Rejuveinix Mitigates Sepsis-Associated Oxidative Stress in the Brain of Mice: Clinical Impact Potential in COVID-19 and Nervous System Disorders (preprint)

Here, we demonstrate that our anti-sepsis and COVID-19 drug candidate Rejuveinix (RJX) substantially improves the survival outcome in the LPS-GalN animal model of sepsis and multi-organ failure. One hundred (100) percent (%) of untreated control mice remained alive throughout the experiment. By comparison, 100% of LPS-GalN injected mice died at a median of 4.6 hours. In contrast to the invariably fatal treatment outcome of vehicle-treated control mice, 40% of mice treated with RJX (n=25) remained alive with a 2.4-fold longer median time survival time of 10.9 hours (Log-rank X2=20.60, P<0.0001). Notably, RJX increased the tissue levels of antioxidant enzymes SOD, CAT, and GSH-Px, and reduced oxidative stress in the brain. These findings demonstrate the clinical impact potential of RJX as a neuroprotective COVID-19 and sepsis drug candidate.

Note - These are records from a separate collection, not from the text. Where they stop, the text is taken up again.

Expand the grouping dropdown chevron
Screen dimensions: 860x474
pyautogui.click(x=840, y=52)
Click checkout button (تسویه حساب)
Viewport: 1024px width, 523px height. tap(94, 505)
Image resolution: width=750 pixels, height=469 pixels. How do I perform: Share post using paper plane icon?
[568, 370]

Hydroxyzine inhibits SARS-CoV-2 Spike protein binding to ACE2 in a qualitative in vitro assay (preprint)

COVID-19 currently represents a major public health problem. Multiple efforts are being performed to control this disease. Vaccinations are already in progress. However, no effective treatments have been found so far. The disease is caused by the SARS-CoV-2 coronavirus that through the Spike protein interacts with its cell surface receptor ACE2 to enter into the host cells. Therefore, compounds able to block this interaction may help to stop disease progression. In this study, we have analyzed the effect of compounds reported to interact and modify the activity of ACE2 on the binding of the Spike protein. Among the compounds tested, we found that hydroxyzine could inhibit the binding of the receptor-binding domain of Spike protein to ACE2 in a qualitative in vitro assay. This finding supports the reported clinical data showing the benefits of hydroxyzine on COVID-19 patients, raising the need for further investigation into its effectiveness in the treatment of COVID-19 given its well-characterized medical properties and affordable cost.

Interferon alpha-based combinations suppress SARS-CoV-2 infection in vitro and in vivo (preprint)

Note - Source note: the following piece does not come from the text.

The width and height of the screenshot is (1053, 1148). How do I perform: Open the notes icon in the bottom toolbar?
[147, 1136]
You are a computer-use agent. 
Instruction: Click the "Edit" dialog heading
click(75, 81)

There is an urgent need for new antivirals with powerful therapeutic potential and tolerable side effects. In the present study, we found that recombinant human interferon-alpha (IFNa) triggers intrinsic and extrinsic cellular antiviral responses, as well as reduces replication of severe acute respiratory syndrome coronavirus 2 (SARS-CoV-2) in vitro. Although IFNa alone was insufficient to completely abolish SARS-CoV-2 replication, combinations of IFNa with remdesivir or other antiviral agents (EIDD-2801, camostat, cycloheximide, or convalescent serum) showed strong synergy and effectively inhibited SARS-CoV-2 infection in human lung epithelial Calu-3 cells. Furthermore, we showed that the IFNa-remdesivir combination suppressed virus replication in human lung organoids, and that its single prophylactic dose attenuated SARS-CoV-2 infection in lungs of Syrian hamsters. Transcriptome and metabolomic analyses showed that the combination of IFNa-remdesivir suppressed virus-mediated changes in infected cells, although it affected the homeostasis of uninfected cells. We also demonstrated synergistic antiviral activity of IFNa2a-based combinations against other virus infections in vitro. Altogether, our results indicate that IFNa2a-based combination therapies can achieve higher efficacy while requiring lower dosage compared to monotherapies, making them attractive targets for further pre-clinical and clinical development.